We reviewed the chapter, with a particular focus on the concept of "colonialism" and the histories of Jamestown, John Punch, and Bacon's Rebellion. Though chapter 3 will continue to discuss these in more detail (specifically Bacon's Rebellion), at this point Zinn attempts to drive home the idea that the colonies could not survive without free labor, and attempts to do so were desperate and full of horror and misery. Colonists came to learn that that forcing the people living here already to work for them was too difficult, as the indigenous people were too familiar with the land and were too able to quickly organize resistance. The colonists also came to realize that the indentured servitude of Europeans was effective but not sustainable, as the Irish and German and other people brought here to work (often against their will) were too familiar with the culture and language of the colonists and could organize effective resistance. The introduction of enslaved people from Africa provided the manageable labor force the colonies required, as the displacement from their homeland and introduction into a foreign culture, alongside a system of brutal indoctrination and a policy of dissolving and scattering tribal and family units, made resistance significantly more difficult. However, it quickly became apparent that the biggest threat to the growing prosperity of the Colonies was the risk of indentured servants, first peoples, and enslaved people joining forces.
We conducted an exercise involving the discussion of 5 incidents where the actions of the disenfranchised people in the colonies threatened the establishment, and I asked the participants to predict what kind of laws the governments would create to counter these incidents.
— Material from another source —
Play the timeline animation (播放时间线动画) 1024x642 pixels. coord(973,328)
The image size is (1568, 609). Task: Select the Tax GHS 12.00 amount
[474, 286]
For each incident, we compared the predictions of the participants with the actual laws that were established.
The laws created in response to the incidents were designed to specifically to divide and target people of color. As the population of enslaved people from Africa was growing at incredible rates, laws were purposefully crafted that punished people of color more harshly, that punished white colonists for aiding enslaved African people, that limited and controlled the movement and freedom of people of color (even if they were "free") significantly more than white colonists, and that punished white colonists for engaging in personal relationships with people of color.
As we worked through the incidents, the predictions from the participants shifted from hypothetical laws that would protect the wealth of the elites to hypothetical laws that would alienate and oppress people of color. This was the history that Zinn wanted to focus on in this chapter; that the systematic approach to "drawing a color line" around the people living here would establish an institution of racism that would echo throughout the history of the United States.
A lot of the content in this chapter was disturbing -- graphic descriptions of the life at Jamestown prior to using forced labor, graphic descriptions of the treatment of enslaved people being transported from Africa to the colonies, graphic descriptions of the brutal treatment of indentured servants and enslaved people. I started the program with a discussion of the MLK quote at the top of this page, a quote he created from the words of Theodore Parker, as a means of reminding the participants that studying history can be uncomfortable and cause negative feelings, but it is important to consider that perhaps despite the horrible things people do, we continue to move, albeit slowly and maybe too slowly at times, toward a more moral and just place.
I pointed out that in 2012, Ancestry.com published a paper suggesting that John Punch, the “first official slave in the English colonies", was a twelfth-generation grandfather of the first African American to become President of the United States (Barack Obama) and is also believed to be one of the paternal ancestors of the 20th-century American diplomat Ralph Bunche, the first African American to win the Nobel Peace Prize.
Assigned Reading: Chapter 3, “Persons of Mean and Vile Condition” addresses the serious class divisions in the English colonies. Zinn argues that the elites used a variety of means to stay in power, including fabricating division between the middle and lower classes and enlisting the support of the middle classes by encouraging a fear of the lower classes. I also asked the particpants to consider this questions and be prepared to discuss their thoughts: Should employment status relate to a person’s rights? Are those with tax-paying jobs deserving of privileged treatment by the government?